§ What this task involves: Looking through the records that follow, determine how many lines contain "İdarə" and reply with that number alone.

§ Records supplied:
+--
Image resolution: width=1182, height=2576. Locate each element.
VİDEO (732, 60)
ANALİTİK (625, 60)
+--
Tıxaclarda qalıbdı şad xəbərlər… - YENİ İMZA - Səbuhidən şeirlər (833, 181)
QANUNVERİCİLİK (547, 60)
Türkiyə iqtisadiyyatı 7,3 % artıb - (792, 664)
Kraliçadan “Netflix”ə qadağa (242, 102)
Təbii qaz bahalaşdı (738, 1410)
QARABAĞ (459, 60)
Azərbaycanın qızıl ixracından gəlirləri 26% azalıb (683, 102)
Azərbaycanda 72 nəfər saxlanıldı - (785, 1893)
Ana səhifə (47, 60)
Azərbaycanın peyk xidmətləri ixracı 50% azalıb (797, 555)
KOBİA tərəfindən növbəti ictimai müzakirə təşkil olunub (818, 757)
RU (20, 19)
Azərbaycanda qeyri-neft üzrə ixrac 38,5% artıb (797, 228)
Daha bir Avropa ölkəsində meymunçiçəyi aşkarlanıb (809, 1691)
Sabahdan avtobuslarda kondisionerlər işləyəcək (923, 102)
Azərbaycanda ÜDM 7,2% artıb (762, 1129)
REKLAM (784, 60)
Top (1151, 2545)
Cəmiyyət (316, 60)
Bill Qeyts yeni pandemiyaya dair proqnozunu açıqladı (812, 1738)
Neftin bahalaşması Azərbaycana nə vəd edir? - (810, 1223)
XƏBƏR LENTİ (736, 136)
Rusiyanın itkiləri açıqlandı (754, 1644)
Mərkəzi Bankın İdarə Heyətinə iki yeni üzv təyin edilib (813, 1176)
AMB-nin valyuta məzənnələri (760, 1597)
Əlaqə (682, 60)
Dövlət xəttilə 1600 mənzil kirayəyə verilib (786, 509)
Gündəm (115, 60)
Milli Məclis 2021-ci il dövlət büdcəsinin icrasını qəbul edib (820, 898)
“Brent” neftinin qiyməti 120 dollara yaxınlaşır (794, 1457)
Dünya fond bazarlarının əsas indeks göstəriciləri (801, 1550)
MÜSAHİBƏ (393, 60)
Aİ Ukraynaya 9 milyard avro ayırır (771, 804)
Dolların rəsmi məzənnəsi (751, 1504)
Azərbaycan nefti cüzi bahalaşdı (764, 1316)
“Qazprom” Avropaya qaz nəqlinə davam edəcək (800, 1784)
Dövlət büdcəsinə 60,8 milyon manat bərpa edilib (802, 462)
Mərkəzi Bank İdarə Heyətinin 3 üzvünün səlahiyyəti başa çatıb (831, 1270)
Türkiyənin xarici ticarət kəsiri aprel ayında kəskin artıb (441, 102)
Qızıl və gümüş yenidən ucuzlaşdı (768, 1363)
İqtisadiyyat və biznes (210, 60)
+--
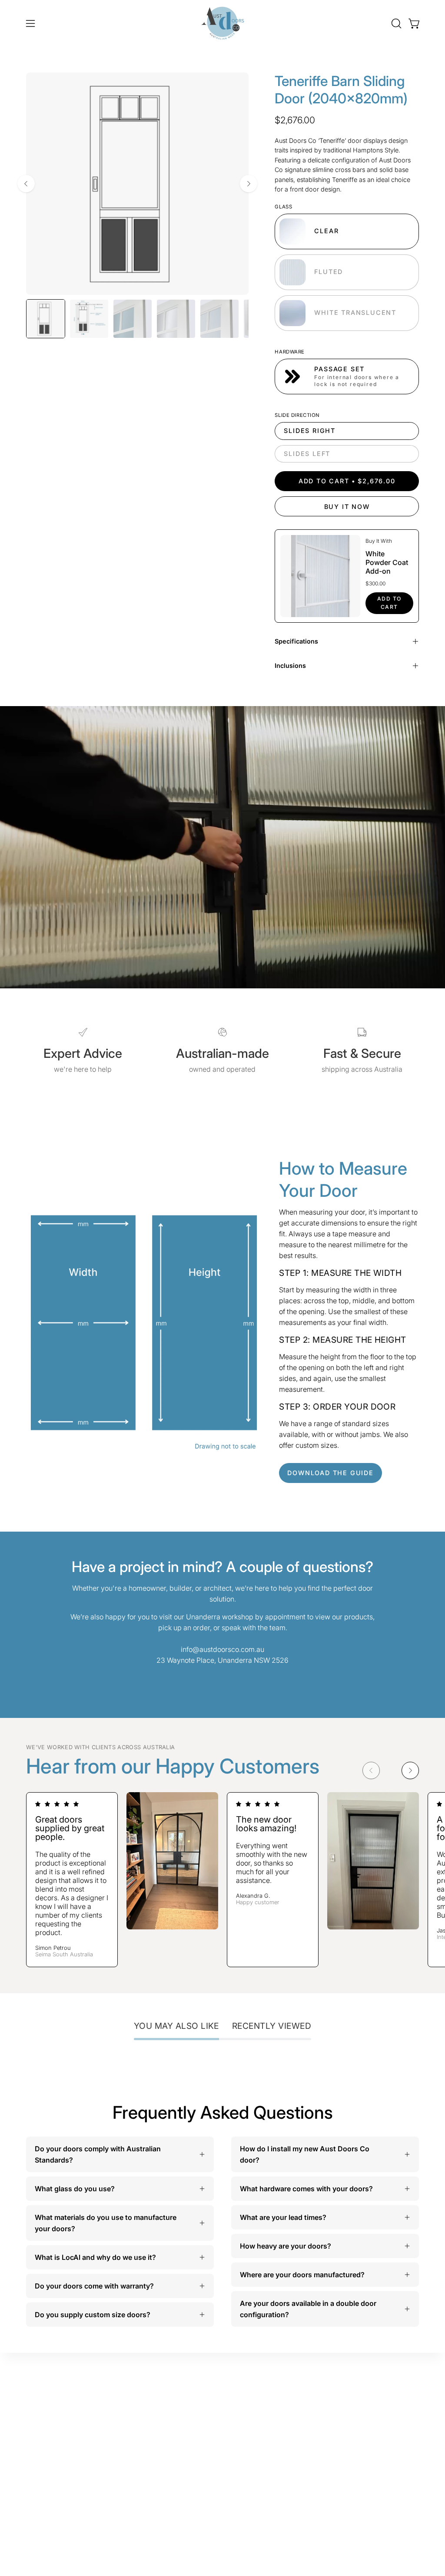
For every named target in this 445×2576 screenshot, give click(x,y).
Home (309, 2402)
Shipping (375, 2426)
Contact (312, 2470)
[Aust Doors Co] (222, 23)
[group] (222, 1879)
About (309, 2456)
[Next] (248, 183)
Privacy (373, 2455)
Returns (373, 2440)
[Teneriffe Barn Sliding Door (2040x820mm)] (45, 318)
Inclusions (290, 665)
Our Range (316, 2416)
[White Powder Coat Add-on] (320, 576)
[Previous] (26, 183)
+--
§ Completed task: 2